In this post I want to talk about how, as a parent, something inside me regarding my inner views about parenting changed along the way, and today I want to talk about just that (i.e. what changed).

Answer: My own mindset – the way I chose to perceive the presence of my children around me for most part of the day – tantrums, bawls, dirty diapers, runny noses, incessant interruptions, and unwelcome preemption, et al.

I was once a snap-happy, cranky, short-tempered, prone-to-scream-at-the-drop-of-a-hat mother; at least I hope that now, I am less of that, as compared to when I had just one toddler and blew a fuse as soon as she climbed up on a chair and toppled a bowl of hot milk or tea on the dining table as soon as I turned my back.

Fact is, it was analysis of the words of Allah in the Quran, and incidents in the seerah of His Prophet [صلى الله عليه و سلم] that made me change the way I thought. There are a few historic events narrated in the Quran that highlight how someone young, a child or a teenager at the most, helped an adult in his or her work, quest or journey.

Consequently, now when I look at my children and realize that they are just that – little human beings pre-programmed by Allah to act and react a certain way to environmental stimuli because of the age they are at – I cringe and seek forgiveness from Allah for my past skewed perception of them as a new parent.

The sister of Prophet Musa helping her mother get him back

A young mother-daughter duo worked as a team once to deal with the separation of a new baby boy. Yes, I find it endearing to read in the Quran, how the older sister of Prophet Musa [عليه السلام] helped her mother fend off anxiety and sorrow after the latter submitted to Allah’s command and put her infant son afloat in a river inside a chest:

إِذْ أَوْحَيْنَا إِلَى أُمِّكَ مَا يُوحَى

“Recall (when) We inspired in your mother that which is inspired,” [20:38]

وَأَوْحَيْنَا إِلَى أُمِّ مُوسَى أَنْ أَرْضِعِيهِ فَإِذَا خِفْتِ عَلَيْهِ فَأَلْقِيهِ فِي الْيَمِّ وَلَا تَخَافِي وَلَا تَحْزَنِي إِنَّا رَادُّوهُ إِلَيْكِ وَجَاعِلُوهُ مِنَ الْمُرْسَلِينَ

“And We inspired the mother of Moses, saying: Suckle him and, when you fear for him, then cast him into the river and fear not nor grieve. Lo! We shall bring him back unto you and shall make him (one) of Our messengers.” [28:7]

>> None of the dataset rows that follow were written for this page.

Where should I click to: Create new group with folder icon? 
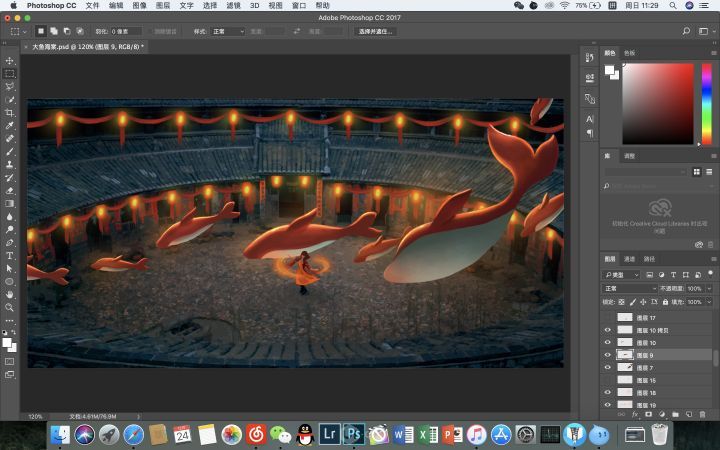coord(674,413)
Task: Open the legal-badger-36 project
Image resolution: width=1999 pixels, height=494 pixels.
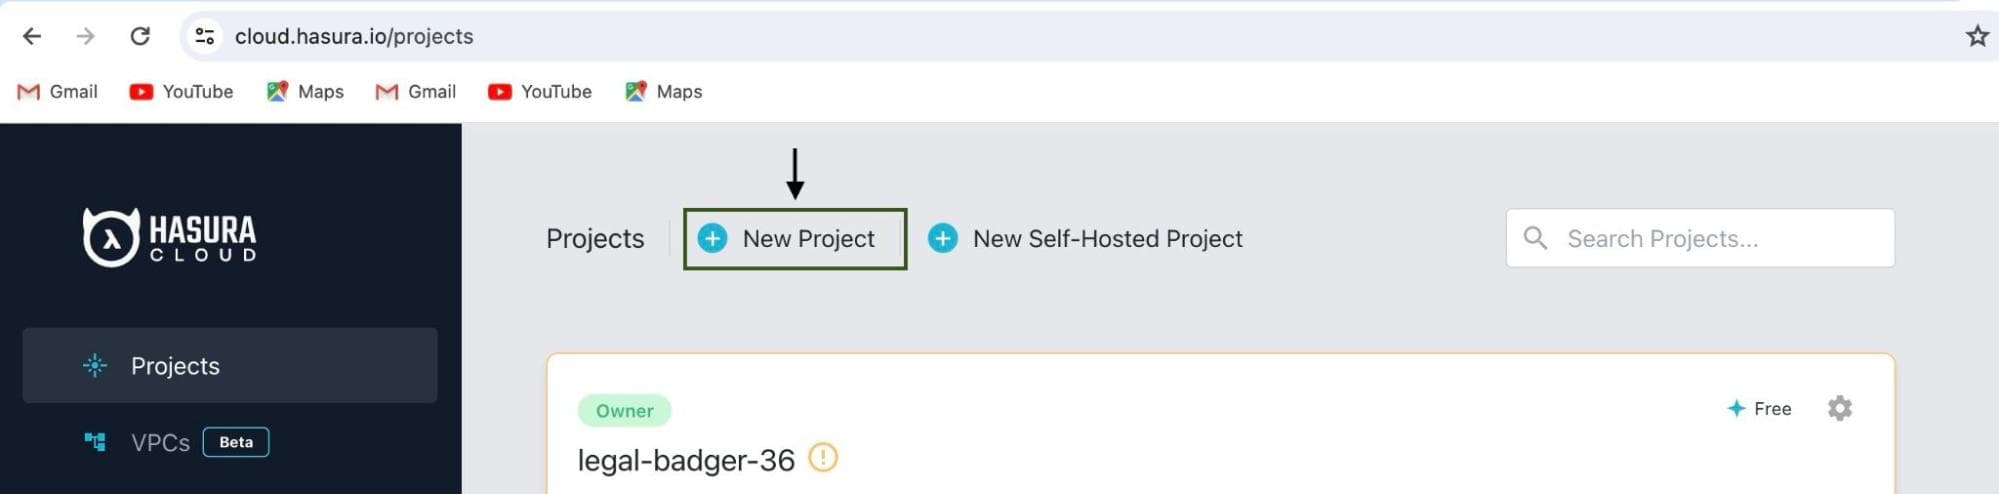Action: pyautogui.click(x=686, y=460)
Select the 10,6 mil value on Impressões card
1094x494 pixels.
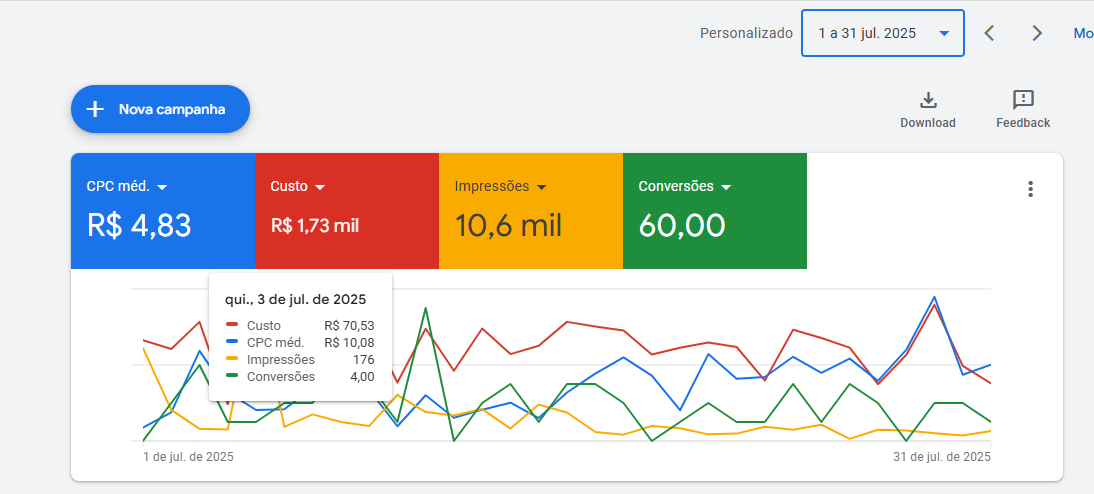(x=508, y=226)
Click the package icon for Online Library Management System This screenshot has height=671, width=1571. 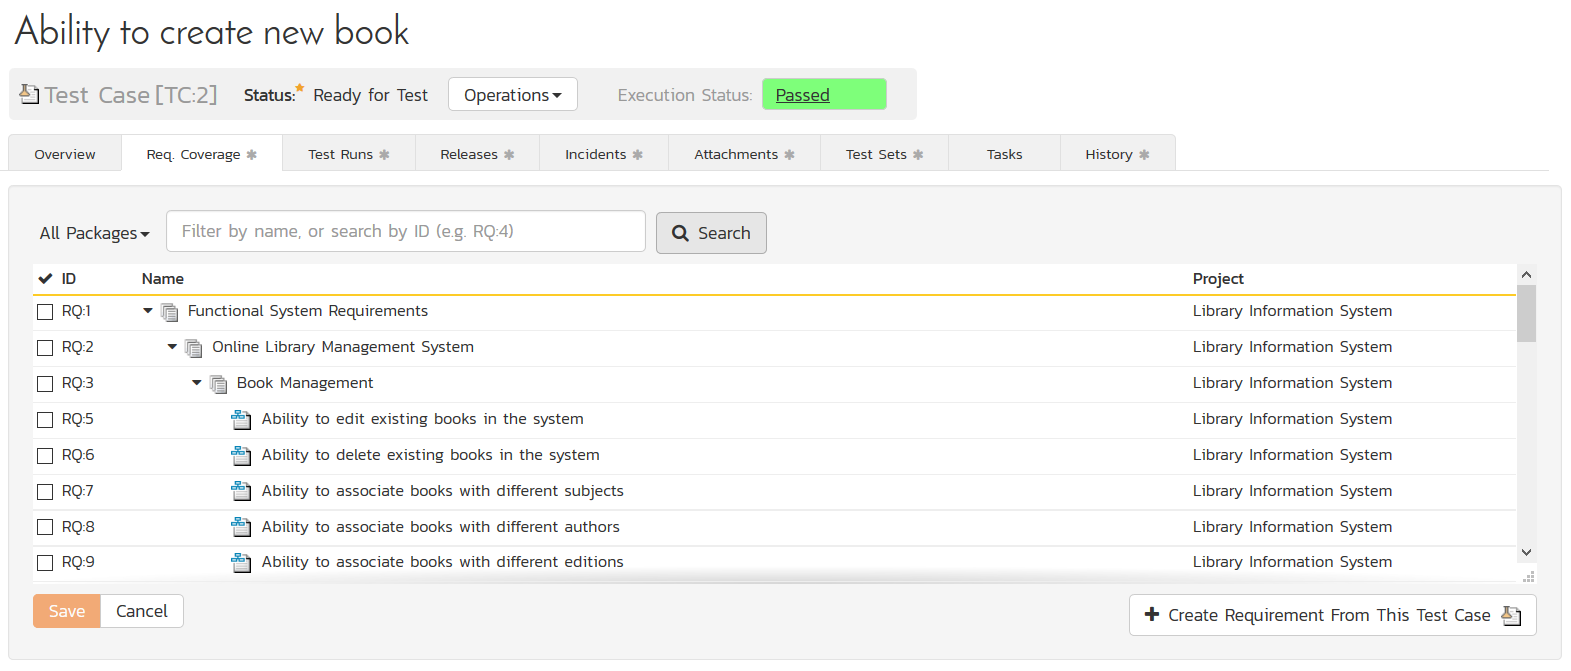pos(194,348)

Anyone who has a baby (and even those who don’t) can perhaps only imagine the pain Prophet Musa’s mother must have felt upon being separated from her infant boy; how she must have summoned up enough fortitude and trust in Allah to cast her baby into a chest along a flowing river! Yet, she did it.

After her infant vanished from her sight, and her heart became empty, her “apprentice” came to her aid:

إِذْ تَمْشِي أُخْتُكَ فَتَقُولُ هَلْ أَدُلُّكُمْ عَلَى مَن يَكْفُلُهُ فَرَجَعْنَاكَ إِلَى أُمِّكَ كَيْ تَقَرَّ عَيْنُهَا وَلَا تَحْزَنَ وَقَتَلْتَ نَفْسًا فَنَجَّيْنَاكَ مِنَ الْغَمِّ وَفَتَنَّاكَ فُتُونًا فَلَبِثْتَ سِنِينَ فِي أَهْلِ مَدْيَنَ ثُمَّ جِئْتَ عَلَى قَدَرٍ يَا مُوسَى

“Behold! Your sister went forth and said, ‘Shall I show you one who will nurse and rear the (child)?’ So We brought you back to your mother, that her eye might be cooled and she should not grieve…..” [20:40]

Why did the sister step in to help? I think that perhaps if the mother had herself followed the chest containing the infant down the river, it would have roused onlookers’ suspicion that the infant belonged to her i.e. it was her own son. Further, since the Israelites were killing the male babies that year, the baby might have gotten killed as a result.

In order to be discreet in the pursuit of the baby, and also perhaps because a young girl child can perhaps run faster without garnering others’ attention to herself in public than a mother whose heart is torn with sorrow, the older sister of the infant not only kept the floating chest in sight but also played a key role in Allah’s plan of returning Prophet Musa to her mother without being killed that year:

According to Tafsir Ibn Kathir: “Then, his sister came and said, هَلْ أَدُلُّكُمْ عَلَى أَهْلِ بَيْتٍ يَكْفُلُونَهُ لَكُمْ وَهُمْ لَهُ نَـصِحُونَ – “Shall I direct you to a household who will rear him for you, and look after him in a good manner?”. She meant, “Shall I guide you to someone who can nurse him for you for a fee?” So she took him and they went with her to his real mother. When her breast was presented to him, he took it and they (Firaun’s family) were extremely happy for this. Thus, they hired her to nurse him and she achieved great happiness and comfort because of him, in this life and even more so in the Hereafter.”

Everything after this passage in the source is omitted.